When wproject=F, the grid will use a spheroid function to map the visibilities to the grid, wproject=T will apply W-projection (see § 5.3.18) for wide field imaging.
msuvbin will create the specified grid and map the visibilities on it. If the outputvis already exists, it will use that grid instead and add the visibilities specified by vis to be added to the existing, gridded data. This allows one to pre-grid and thus average very large datasets, in particular those that are observed over many epochs.
If you have only an image (obtained from some telescope) and an image of its point spread function, then you can attempt a simple image-plane deconvolution. Note that for interferometer data, full uv-plane deconvolution using clean or similar algorithm is superior!
The default inputs for deconvolve are:
# deconvolve :: Deconvolving a point spread function from an image imagename = '' # Name of image to deconvolve model = '' # Name of output image to which deconvolved components are stored psf = '' # Name of psf or gaussian parameters if psf is assumed gaussian alg = 'clark' # Deconvolution algorithm to use niter = 10 # number of iteration to use in deconvolution process gain = 0.1 # CLEAN gain parameter threshold = '0.0Jy' # level below which sources will not be deconvolved mask = '' # Name of image that has mask to limit region of deconvolution
The algorithm (alg) options are: ’clark’, ’hogbom’, ’multiscale’ or ’mem’. The ’multiscale’ and ’mem’ options will open the usual set of sub-parameters for these methods.
Once you have a model image or set of model components reconstructed from your data using one of the deconvolution techniques described above, you can use it to refine your calibration. This is called self-calibration as it uses the data to determine its own calibration (rather than observations of special calibration sources).
In principle, self-calibration is no different than the calibration process we described earlier (§ 4). In effect, you alternate between calibration and imaging cycles, refining the calibration and the model as you go. The trick is you have to be careful, as defects in early stages of the calibration can get into the model, and thus prevent the calibration from improving. In practice, it is best to not clean very deeply early on, so that the CLEAN model contains correct components only.

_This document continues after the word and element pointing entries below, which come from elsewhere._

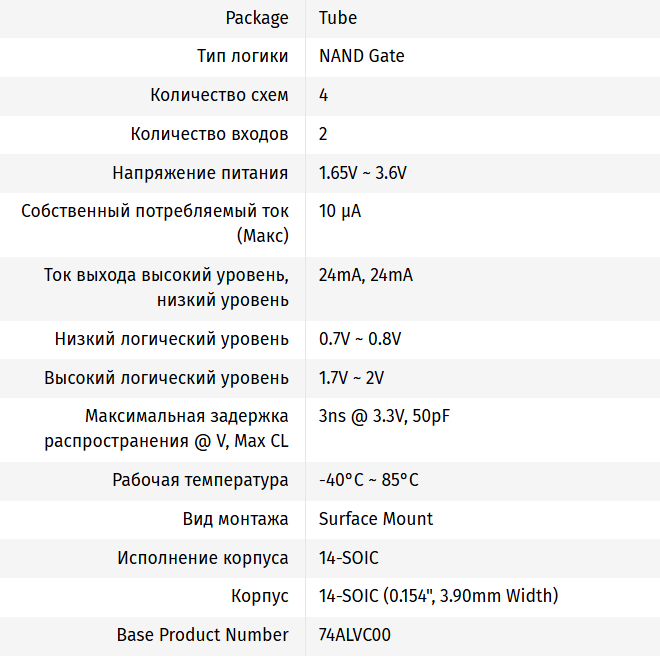Select the "74ALVC00" base product number
660x665 pixels.
pyautogui.click(x=355, y=635)
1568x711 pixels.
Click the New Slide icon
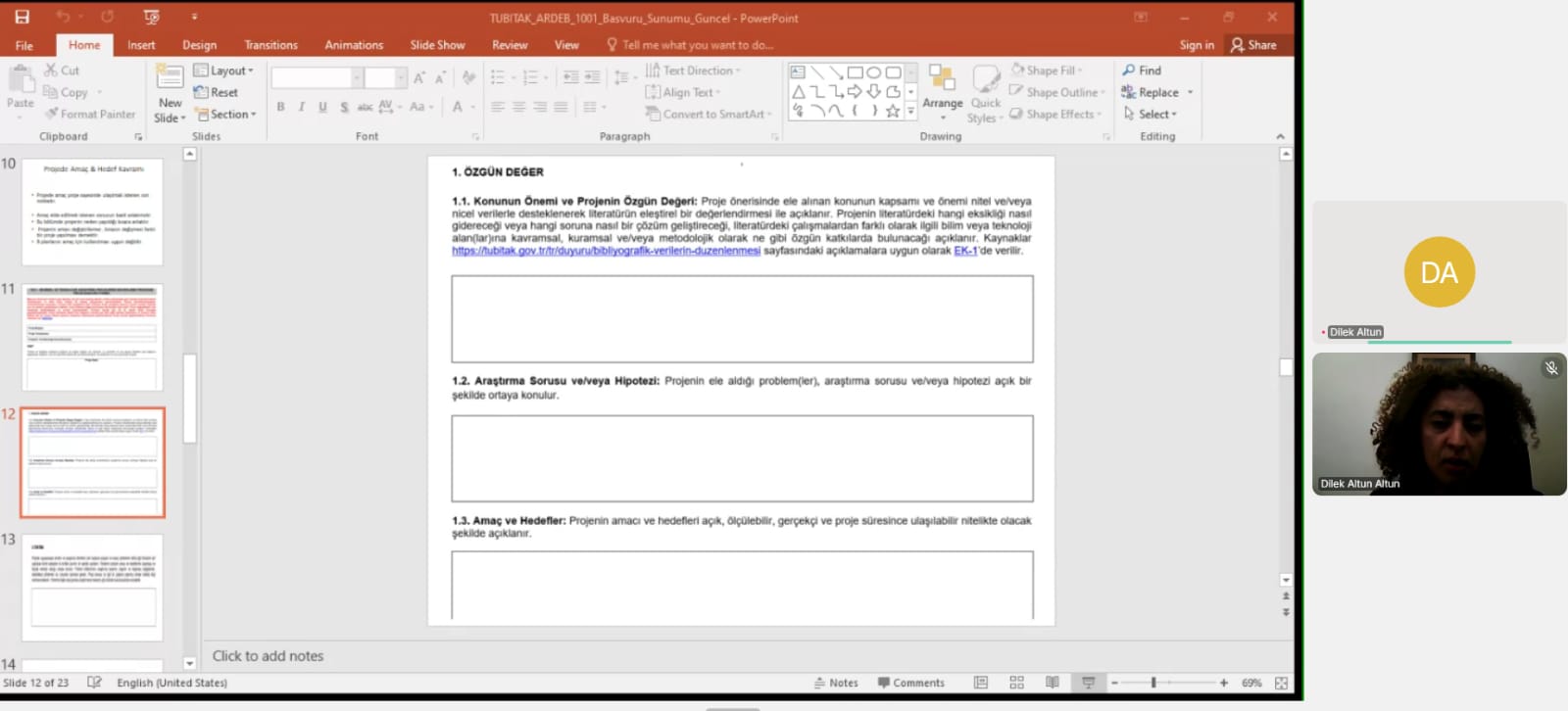pos(169,79)
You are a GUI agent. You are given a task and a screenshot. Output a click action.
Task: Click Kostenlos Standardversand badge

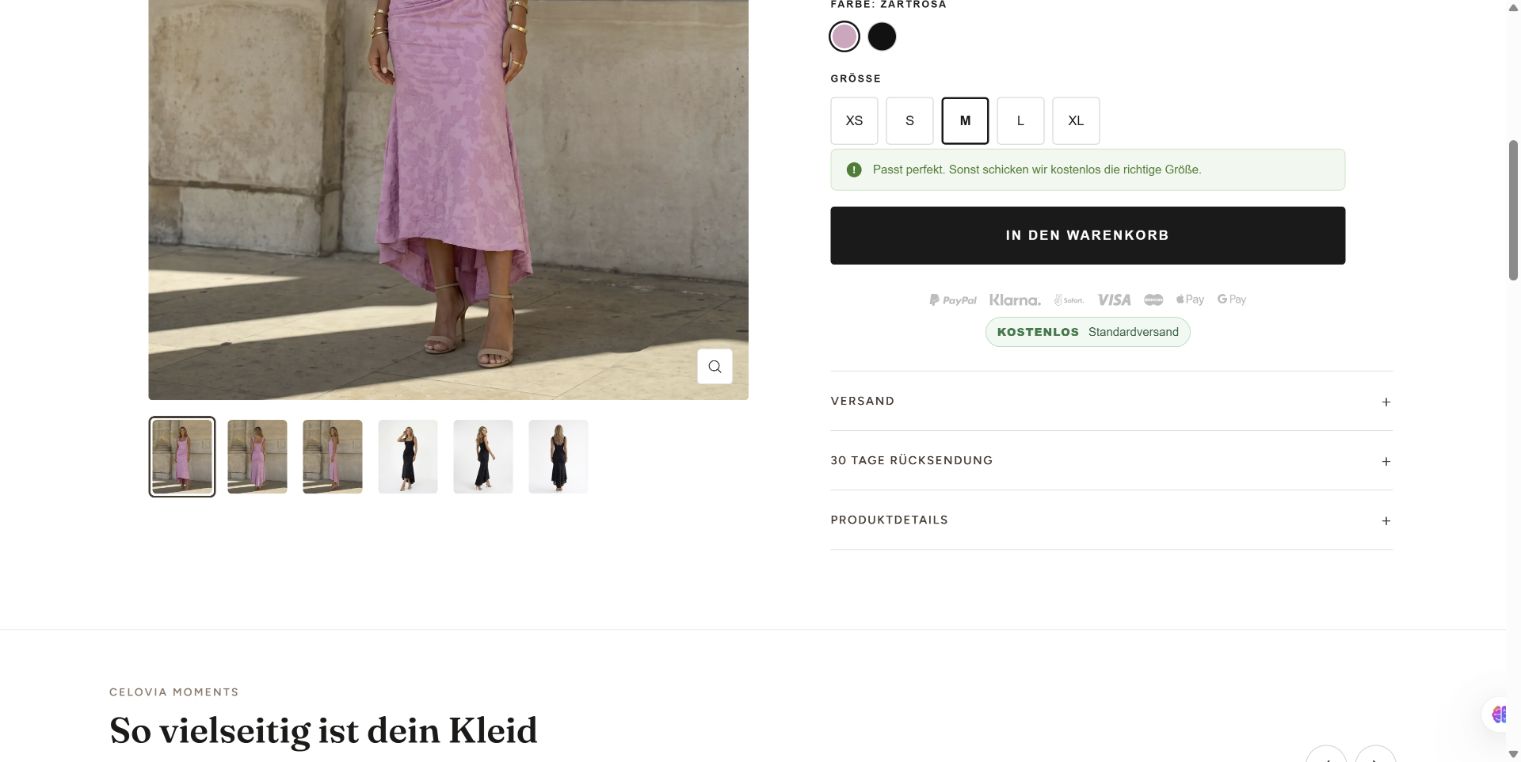pos(1087,332)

One important thing to keep in mind is that the self-calibration relies upon having the most recent source model inside the MS. This is indeed the case if you follow the imaging (using clean) directly by the self-calibration. If you have done something strange in between and have lost or overwritten source model (for example done some extra cleaning that you do not want to keep), then use the ft task (see § 5.8 above), which adds a source model image or clean component lists to an MS.

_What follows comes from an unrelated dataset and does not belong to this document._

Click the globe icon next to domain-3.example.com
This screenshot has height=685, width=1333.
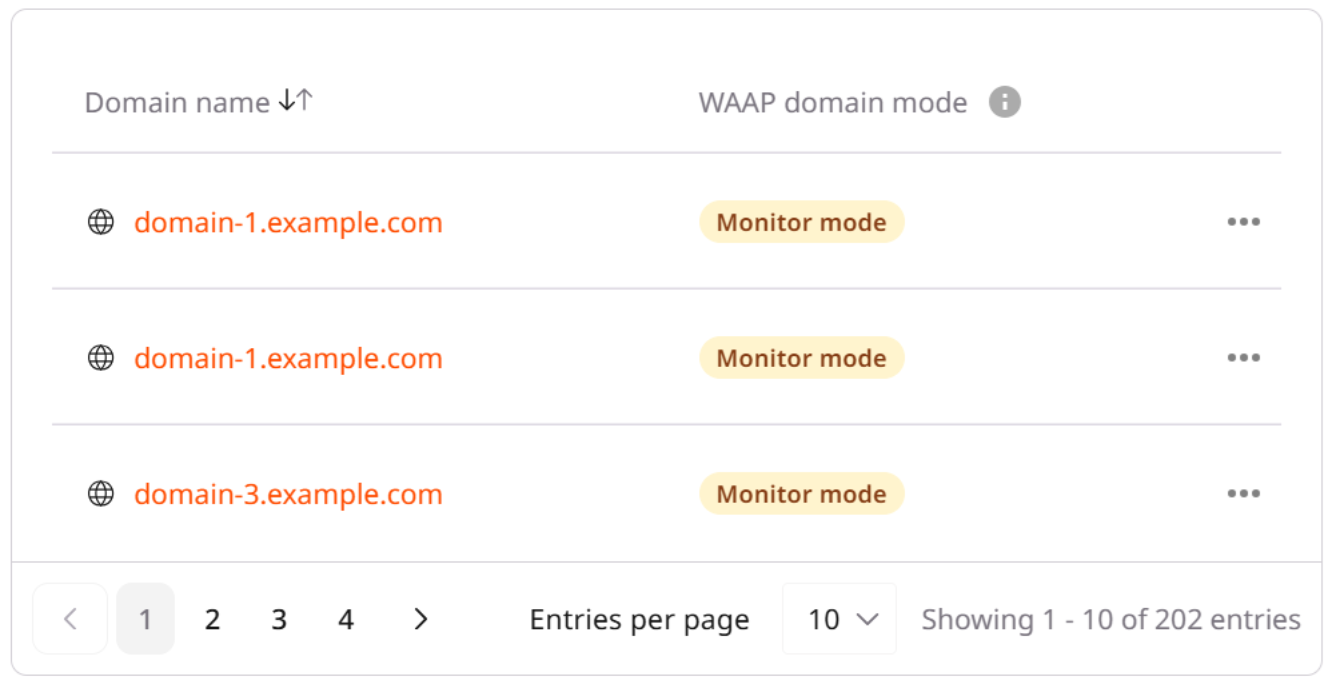101,493
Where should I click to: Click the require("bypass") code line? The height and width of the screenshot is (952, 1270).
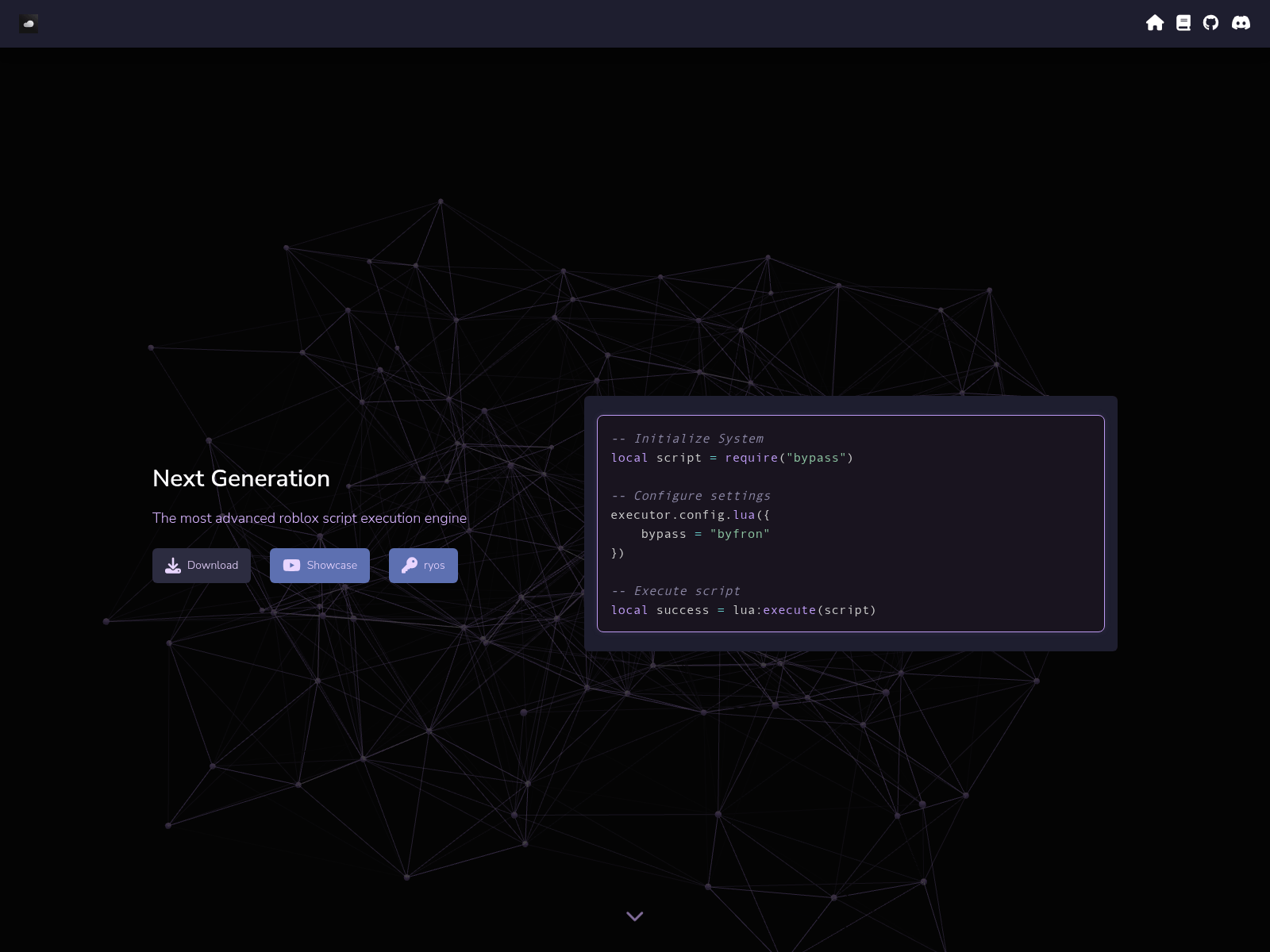tap(731, 458)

Likewise, during self-calibration (once you have a new calibration solution) the imaging part relies upon having the CORRECTED_DATA column contain the self-calibrated data. This is done with the applycal task (§ 4.6.1).
The clearcal command can be used during the self-calibration if you need to clear the CORRECTED_DATA column and revert to the original DATA. If you need to restore the CORRECTED_DATA to any previous stage in the self-calibration, use applycal again with the appropriate calibration tables.
ALERT: In later patches we will change the tasks so that users need not worry what is contained in the MS scratch columns and how to fill them. CASA will handle that underneath for you!
For now, we refer the user back to the calibration chapter for a reminder on how to run the calibration tasks.
Parallelized cleaning on multi-core systems will be integrated in the new task tclean which is currently experimental.
The data reduction tutorials on casaguides.nrao.edu provide walkthroughs for high and low frequency, spectral line and polarization imaging techniques.